The high margin requirements raised the liquidity needs of commodity trading firms, which trade physical barrels around the world. Via futures contracts in commodities, trading houses hedge against risks. Without commodity derivatives, many traders would not be able to move physical volumes of oil.
“We need a fully-functioning commodities futures market and what we’ve observed is a decrease in open interest. Assuming the situation does not normalise, there will be consequences of this inefficient futures market into physical,” Christophe Salmon, CFO at Trafigura, said at the FT Commodities Global Summit last month.
The Global Price Index of All Commodities has more than doubled since its pandemic low in Q2 2020, pushing 62 percent higher than its average during the last business cycle, Jim Glassman, Managing Director and Head Economist for Commercial Banking at JPMorgan, said this week.
Even if peace is reached, markets are likely to price in political risks for commodities such as oil, wheat, corn, nickel, and palladium, according to the economist.
“Futures markets anticipate oil prices to remain elevated for years,” Glassman noted.
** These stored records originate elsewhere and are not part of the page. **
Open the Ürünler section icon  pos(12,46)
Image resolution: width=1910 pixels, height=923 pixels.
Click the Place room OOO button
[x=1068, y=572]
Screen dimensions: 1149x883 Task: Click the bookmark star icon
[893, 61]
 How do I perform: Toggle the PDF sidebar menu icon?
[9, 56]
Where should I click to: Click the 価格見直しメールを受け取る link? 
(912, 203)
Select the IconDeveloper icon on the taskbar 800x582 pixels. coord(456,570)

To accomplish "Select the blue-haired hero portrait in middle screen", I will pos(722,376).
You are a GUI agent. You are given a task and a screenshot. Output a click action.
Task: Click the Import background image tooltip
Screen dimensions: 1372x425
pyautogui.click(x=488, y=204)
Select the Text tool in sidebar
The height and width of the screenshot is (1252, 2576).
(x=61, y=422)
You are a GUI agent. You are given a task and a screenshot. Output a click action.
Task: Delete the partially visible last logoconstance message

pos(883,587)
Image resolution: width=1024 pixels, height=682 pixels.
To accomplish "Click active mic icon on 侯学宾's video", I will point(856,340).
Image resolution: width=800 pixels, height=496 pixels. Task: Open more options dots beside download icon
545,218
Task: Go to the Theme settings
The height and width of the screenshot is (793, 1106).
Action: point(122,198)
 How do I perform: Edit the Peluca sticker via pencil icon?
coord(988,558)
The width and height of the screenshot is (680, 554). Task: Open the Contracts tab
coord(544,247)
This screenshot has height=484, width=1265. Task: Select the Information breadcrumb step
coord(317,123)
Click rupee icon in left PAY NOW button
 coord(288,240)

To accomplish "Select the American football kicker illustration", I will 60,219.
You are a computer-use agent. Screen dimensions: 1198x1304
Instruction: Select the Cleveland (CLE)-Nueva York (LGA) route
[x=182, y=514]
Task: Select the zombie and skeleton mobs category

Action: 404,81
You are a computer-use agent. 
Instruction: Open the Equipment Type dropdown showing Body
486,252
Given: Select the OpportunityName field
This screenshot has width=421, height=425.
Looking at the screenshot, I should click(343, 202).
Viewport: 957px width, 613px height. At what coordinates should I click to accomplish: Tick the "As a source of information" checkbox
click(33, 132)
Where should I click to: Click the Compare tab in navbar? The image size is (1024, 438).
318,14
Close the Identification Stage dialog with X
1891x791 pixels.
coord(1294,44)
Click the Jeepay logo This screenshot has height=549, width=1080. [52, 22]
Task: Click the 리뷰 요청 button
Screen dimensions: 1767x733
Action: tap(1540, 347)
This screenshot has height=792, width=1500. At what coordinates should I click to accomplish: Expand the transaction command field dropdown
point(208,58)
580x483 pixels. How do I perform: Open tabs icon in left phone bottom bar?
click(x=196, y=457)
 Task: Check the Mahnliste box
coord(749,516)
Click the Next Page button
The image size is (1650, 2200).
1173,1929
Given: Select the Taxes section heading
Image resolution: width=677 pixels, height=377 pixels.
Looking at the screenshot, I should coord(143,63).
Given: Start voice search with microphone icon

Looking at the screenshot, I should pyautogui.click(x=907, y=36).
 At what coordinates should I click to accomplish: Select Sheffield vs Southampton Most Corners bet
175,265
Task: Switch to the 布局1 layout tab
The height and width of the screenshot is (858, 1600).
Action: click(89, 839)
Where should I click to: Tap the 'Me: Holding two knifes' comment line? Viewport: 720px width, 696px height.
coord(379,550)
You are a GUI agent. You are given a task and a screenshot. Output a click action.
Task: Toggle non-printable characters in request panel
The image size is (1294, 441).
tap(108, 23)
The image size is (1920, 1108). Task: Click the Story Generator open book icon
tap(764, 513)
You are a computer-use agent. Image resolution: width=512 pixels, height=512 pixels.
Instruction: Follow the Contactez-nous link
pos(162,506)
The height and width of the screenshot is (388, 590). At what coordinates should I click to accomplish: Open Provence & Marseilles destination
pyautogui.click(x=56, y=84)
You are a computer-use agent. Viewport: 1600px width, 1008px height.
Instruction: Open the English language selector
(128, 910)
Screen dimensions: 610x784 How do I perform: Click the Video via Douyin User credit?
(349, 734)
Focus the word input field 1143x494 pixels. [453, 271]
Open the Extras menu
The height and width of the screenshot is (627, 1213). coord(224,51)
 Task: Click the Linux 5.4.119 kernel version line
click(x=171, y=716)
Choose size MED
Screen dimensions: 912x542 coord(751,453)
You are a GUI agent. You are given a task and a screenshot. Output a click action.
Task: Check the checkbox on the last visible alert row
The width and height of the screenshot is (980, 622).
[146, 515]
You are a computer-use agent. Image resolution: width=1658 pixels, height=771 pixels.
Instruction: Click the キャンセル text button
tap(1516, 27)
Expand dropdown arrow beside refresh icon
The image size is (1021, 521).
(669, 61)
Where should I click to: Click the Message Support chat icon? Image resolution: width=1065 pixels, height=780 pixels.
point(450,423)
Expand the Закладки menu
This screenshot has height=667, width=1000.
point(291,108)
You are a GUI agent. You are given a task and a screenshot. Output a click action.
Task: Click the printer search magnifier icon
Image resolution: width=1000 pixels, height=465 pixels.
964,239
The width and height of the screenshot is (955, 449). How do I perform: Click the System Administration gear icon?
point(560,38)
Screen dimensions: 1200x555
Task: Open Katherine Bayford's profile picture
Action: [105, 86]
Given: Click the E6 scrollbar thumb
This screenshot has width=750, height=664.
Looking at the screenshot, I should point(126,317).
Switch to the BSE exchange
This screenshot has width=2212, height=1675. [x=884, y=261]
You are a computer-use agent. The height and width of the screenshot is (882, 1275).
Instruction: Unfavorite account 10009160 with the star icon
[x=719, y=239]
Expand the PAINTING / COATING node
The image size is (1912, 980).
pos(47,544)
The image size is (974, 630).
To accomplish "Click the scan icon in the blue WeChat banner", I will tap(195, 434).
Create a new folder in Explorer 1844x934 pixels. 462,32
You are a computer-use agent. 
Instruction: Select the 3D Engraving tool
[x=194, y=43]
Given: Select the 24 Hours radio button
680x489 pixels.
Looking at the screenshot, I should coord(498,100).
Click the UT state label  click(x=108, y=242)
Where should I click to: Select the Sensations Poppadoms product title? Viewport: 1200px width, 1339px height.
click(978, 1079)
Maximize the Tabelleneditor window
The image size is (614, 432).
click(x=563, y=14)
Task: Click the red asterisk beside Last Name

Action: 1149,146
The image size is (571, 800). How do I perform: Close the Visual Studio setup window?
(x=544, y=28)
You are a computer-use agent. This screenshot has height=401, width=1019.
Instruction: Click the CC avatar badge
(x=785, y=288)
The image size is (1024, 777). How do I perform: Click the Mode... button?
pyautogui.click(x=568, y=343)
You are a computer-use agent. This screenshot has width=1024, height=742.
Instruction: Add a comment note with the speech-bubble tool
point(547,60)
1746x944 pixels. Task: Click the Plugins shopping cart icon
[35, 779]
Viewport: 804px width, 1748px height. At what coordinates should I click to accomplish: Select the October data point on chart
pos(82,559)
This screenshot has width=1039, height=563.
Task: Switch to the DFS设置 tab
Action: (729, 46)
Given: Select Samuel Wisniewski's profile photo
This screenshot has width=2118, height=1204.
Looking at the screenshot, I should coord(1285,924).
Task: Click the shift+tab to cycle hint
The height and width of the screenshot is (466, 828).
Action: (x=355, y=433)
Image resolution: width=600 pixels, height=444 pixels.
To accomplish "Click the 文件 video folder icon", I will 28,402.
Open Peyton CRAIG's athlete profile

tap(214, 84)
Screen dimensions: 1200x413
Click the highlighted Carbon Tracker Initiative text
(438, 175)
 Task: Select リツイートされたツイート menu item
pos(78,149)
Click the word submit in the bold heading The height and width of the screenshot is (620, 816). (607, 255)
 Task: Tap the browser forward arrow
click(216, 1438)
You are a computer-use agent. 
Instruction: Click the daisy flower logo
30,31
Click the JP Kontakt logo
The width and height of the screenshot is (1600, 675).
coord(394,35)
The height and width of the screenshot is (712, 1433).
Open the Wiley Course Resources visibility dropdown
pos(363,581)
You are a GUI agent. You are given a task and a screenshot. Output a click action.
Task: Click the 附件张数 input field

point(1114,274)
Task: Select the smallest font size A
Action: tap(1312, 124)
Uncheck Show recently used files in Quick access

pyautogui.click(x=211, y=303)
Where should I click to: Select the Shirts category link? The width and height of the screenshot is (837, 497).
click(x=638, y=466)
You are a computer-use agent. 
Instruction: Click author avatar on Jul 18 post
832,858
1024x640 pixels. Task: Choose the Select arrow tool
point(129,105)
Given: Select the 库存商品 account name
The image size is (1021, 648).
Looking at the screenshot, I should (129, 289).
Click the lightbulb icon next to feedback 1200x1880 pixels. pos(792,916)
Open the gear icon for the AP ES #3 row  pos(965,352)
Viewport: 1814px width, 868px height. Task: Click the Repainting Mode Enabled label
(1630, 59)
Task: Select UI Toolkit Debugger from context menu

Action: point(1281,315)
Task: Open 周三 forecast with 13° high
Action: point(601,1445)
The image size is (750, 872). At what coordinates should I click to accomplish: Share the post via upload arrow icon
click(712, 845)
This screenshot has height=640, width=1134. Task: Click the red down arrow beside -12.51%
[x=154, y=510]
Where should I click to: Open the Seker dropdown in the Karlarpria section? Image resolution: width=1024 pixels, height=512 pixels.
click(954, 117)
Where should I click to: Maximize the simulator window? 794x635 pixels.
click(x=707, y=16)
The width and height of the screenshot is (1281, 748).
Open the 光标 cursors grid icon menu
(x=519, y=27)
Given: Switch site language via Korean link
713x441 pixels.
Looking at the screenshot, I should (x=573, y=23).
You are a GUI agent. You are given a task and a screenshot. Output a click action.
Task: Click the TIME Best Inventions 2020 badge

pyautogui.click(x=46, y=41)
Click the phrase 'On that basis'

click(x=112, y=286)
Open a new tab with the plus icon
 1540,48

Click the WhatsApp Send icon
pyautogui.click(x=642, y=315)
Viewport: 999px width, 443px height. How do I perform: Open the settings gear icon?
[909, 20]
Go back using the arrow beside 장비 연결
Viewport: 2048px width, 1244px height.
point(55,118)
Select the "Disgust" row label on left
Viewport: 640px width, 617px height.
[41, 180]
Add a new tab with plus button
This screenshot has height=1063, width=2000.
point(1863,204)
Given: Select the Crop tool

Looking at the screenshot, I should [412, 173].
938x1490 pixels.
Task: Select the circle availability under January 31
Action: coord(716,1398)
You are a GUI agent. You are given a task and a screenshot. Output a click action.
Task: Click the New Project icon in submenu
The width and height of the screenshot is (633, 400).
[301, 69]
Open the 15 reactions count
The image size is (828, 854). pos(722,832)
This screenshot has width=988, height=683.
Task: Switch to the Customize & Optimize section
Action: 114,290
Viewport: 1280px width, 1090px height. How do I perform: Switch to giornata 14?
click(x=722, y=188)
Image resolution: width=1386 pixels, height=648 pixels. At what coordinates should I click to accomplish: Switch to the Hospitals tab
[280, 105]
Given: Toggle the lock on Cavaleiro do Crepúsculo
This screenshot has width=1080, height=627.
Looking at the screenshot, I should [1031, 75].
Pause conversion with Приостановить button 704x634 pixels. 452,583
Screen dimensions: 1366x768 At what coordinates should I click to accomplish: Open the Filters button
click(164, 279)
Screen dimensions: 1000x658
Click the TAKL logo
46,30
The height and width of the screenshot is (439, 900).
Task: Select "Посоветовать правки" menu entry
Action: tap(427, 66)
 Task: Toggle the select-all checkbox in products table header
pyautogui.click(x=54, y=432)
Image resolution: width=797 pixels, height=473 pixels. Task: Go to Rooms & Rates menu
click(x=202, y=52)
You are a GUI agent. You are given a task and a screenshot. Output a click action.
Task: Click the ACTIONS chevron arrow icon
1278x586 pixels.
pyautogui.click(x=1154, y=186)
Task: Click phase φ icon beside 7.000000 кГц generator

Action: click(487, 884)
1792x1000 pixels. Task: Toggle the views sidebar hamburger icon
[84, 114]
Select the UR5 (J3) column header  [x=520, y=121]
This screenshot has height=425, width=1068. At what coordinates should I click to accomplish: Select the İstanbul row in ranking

Consumers are already feeling the pinch from high energy prices because oil price spikes almost immediately lead to higher prices at the pump.
“For every $42 rise in the price of a barrel of crude oil, the average household will spend an extra $500 annually on gasoline,” JP Morgan’s Glassman says.
Businesses dependent on raw materials and transportation could find the coming months challenging. If the rising cost of commodities and oil starts to spill over into core inflation, this could compel the Fed to plan more interest rate hikes, which could cool the economy, the economist noted.